Recently the field of data visualization has been on rising due to more emphasis on retrieving important and hidden information from data. The information which might not be easily visible by just looking at data can be visible through visualizations. People with different knowledge, different professions, different designations want to see and analyze data in a different way. This has given rise to interactive visualizations and dashboards. Dashboards are generally groups of visualization giving good knowledge about an underlying topic. Dashboards generally have widgets as well like dropdowns, multi-select, radio buttons, etc which lets people tweak visualizations to look at it from different perspectives as well as try different combinations to find out more information. Dashboards can be used for many purposes like website traffic analysis, production jobs monitoring, stock market movement monitoring, ML process analysis, and many more.
Python has a list of libraries that let us create dashboards. The most famous ones are dash from plotly, panel from anaconda, voila from quantstack, bokeh from numfocus & anaconda, and streamlit which is open source. Dash lets us create a dashboard with plotly charts whereas Panel lets us create a chart using bokeh, holoviews, matplotlib, and plotly. The voila lets us convert our jupyter notebook into the dashboard. Streamlit which is the library that we are going to cover in this tutorial lets us create a dashboard by using visualizations from matplotlib, plotly, Altair, vega lite, bokeh, pydeck, and graphviz. As a part of this tutorial, we'll try to explain with a simple example how to create a basic dashboard using streamlit. We'll embed plotly charts into the dashboard.
We'll now start with our dashboard without wasting much time.

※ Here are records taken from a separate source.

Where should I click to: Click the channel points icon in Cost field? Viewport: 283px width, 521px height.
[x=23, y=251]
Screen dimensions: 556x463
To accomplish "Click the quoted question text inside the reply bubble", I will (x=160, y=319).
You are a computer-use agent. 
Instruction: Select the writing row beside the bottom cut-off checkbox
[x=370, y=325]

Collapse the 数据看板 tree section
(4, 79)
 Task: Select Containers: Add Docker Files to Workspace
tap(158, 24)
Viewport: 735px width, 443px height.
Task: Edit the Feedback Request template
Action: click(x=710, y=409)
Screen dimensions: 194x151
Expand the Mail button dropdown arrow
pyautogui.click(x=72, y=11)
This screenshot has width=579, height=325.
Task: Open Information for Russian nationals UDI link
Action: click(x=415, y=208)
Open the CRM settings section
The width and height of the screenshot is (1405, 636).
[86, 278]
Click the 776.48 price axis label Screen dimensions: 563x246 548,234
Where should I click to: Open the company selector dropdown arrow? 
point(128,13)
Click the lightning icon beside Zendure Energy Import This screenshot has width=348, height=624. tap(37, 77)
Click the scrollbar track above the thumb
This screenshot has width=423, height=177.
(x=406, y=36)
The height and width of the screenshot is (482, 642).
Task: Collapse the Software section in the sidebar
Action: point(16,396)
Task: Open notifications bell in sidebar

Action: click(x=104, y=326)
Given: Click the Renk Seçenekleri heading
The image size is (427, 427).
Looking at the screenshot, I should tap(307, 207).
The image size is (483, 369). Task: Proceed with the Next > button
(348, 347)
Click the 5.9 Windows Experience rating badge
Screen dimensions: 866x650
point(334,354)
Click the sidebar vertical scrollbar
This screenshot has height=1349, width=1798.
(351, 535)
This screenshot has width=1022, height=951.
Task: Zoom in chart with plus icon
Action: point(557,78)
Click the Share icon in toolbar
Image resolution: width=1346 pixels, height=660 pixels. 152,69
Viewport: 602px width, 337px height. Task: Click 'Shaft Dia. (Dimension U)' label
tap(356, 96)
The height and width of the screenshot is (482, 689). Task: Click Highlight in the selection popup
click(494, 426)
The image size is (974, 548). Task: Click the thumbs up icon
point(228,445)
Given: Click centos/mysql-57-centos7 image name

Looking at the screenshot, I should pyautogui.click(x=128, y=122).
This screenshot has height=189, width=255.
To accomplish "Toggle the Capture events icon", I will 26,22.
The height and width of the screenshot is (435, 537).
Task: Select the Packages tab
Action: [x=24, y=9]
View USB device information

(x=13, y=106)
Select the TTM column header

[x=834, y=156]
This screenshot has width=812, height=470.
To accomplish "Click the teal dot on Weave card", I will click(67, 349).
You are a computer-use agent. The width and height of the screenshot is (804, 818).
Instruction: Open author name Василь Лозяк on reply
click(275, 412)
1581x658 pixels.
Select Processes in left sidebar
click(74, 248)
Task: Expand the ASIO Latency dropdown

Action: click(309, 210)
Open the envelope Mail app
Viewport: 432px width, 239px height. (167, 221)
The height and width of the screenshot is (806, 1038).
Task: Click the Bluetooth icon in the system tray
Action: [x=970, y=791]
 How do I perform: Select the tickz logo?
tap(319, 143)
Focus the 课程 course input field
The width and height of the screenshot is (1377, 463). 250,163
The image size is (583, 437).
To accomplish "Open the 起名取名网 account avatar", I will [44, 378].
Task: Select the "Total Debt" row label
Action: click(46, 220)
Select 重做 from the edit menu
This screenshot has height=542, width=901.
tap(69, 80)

We have first imported all necessary libraries. We'll be using cufflinks for creating plotly charts. Cufflinks is a library that lets us create plotly charts from pandas dataframe with just one line of code. If you are interested in learning about it then please feel free to check our tutorial on the same.
import streamlit as st
import pandas as pd
import cufflinks as cf
import warnings
warnings.filterwarnings("ignore")
print("Streamlit Version : {}".format(st.__version__))
We'll be using the wine dataset available from scikit-learn. The dataset has information about different ingredients used in three different types of wines. We have loaded the dataset as a pandas dataframe from which we'll be creating plotly charts.
from sklearn.datasets import load_wine
wine = load_wine()
wine_df = pd.DataFrame(data=wine.data, columns=wine.feature_names)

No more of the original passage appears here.